Until early this year, Mr Kejriwal, 44, along with Mr Hazare, rallied thousands through protests and hunger strikes to press the government to pass legislation, contained in the Lokpal bill, which aimed to deter corruption and protect whisteblowers.
The Congress-led government has been hobbled by accusations of graft and corruption over the tender process for telecoms and coal-mining deals. Yesterday, Mr Kejriwal said he launched the party to challenge the status quo.
"The thinking is to fix the system ... I won't think about win or loss, but fight. I have to answer [to] the next generation," he said in New Delhi yesterday. "I will fight elections. "The people of this country will be a part of electoral politics now. It's not my party but it's for the people of this country."
The launch came on the day India observed the 143rd anniversary of the birth of Mahatma Gandhi, the Father of the Nation.
"We derive lessons from Mahatma Gandhi's teachings," Mr Kejriwal said. "We are determined to clean up the entire political spectrum."
As part of the party's mandate that was announced yesterday, Mr Kejriwal said elected representatives would not use government housing quarters, or use government-funded security to protect themselves.
Their cars would not carry red lights, which permit politicians to break traffic laws.
Mr Kejriwal is tapping into widespread anger in India against the perception of rampant corruption.
If elected, he said the prices of essential commodities would not be changed without the people's consent.
He also promised to pass the Lokpal bill, which has been stalled in parliament since December last year. He said the bill would be passed within 10 days of his party being voted to power.
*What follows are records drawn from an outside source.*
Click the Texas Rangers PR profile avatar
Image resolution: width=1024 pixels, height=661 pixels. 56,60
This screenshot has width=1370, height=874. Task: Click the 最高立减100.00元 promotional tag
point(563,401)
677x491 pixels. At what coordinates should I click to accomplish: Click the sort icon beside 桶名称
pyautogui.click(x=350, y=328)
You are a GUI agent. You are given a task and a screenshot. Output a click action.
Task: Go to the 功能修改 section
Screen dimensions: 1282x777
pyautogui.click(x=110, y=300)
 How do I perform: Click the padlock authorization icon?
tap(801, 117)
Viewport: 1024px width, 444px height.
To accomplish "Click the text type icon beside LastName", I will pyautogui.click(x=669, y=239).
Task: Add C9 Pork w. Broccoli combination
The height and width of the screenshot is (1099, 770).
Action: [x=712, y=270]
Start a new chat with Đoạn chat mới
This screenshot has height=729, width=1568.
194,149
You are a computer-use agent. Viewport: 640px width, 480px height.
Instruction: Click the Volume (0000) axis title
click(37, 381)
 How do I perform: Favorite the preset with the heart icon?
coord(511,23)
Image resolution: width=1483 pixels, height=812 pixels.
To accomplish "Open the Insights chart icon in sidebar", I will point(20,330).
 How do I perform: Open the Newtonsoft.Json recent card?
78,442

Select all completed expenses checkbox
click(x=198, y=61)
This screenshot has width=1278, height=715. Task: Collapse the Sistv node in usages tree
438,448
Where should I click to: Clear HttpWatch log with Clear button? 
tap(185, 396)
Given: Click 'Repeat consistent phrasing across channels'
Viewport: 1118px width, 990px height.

Mr Kejriwal added that if his version of the anti-corruption bill was passed, he would withdraw his party.
The next general elections are scheduled for 2014 but it remains unclear whether Mr Kejriwal's party will field candidates in state elections due this year in states including Gujarat and Himachal Pradesh.
"We are the real opposition," Mr Kejriwal said to about 1,000 supporters in New Delhi yesterday.
Last month, Mr Kejriwal parted ways with Mr Hazare after the latter expressed opposition to the formation of a political party.
At the time, Mr Hazare wrote in his blog that he did not support a political party because funding for campaigns would compromise the integrity of candidates.
Mr Hazare has said he prefers "sacred" agitation over politics, "which is full of dirt".
He also banned the new political party from using his name, photographs or slogans to promote itself. Yesterday, Mr Kejriwal's supporters continued wearing the white cotton cap made popular by Mr Hazare.
On Monday, Mr Kejriwal said Mr Hazare had given his blessings to go ahead with his entry into politics.
News of the formation of Mr Kejriwal's party resonated with students at a rally against foreign investment on Monday.
Ravi Knojia, 21, an MBA student from Uttar Pradesh's First Indian School of Business, said: "This government is totally corrupted. I admire Arvind Kejriwal and will vote for him. He is the only politician trying to do something different."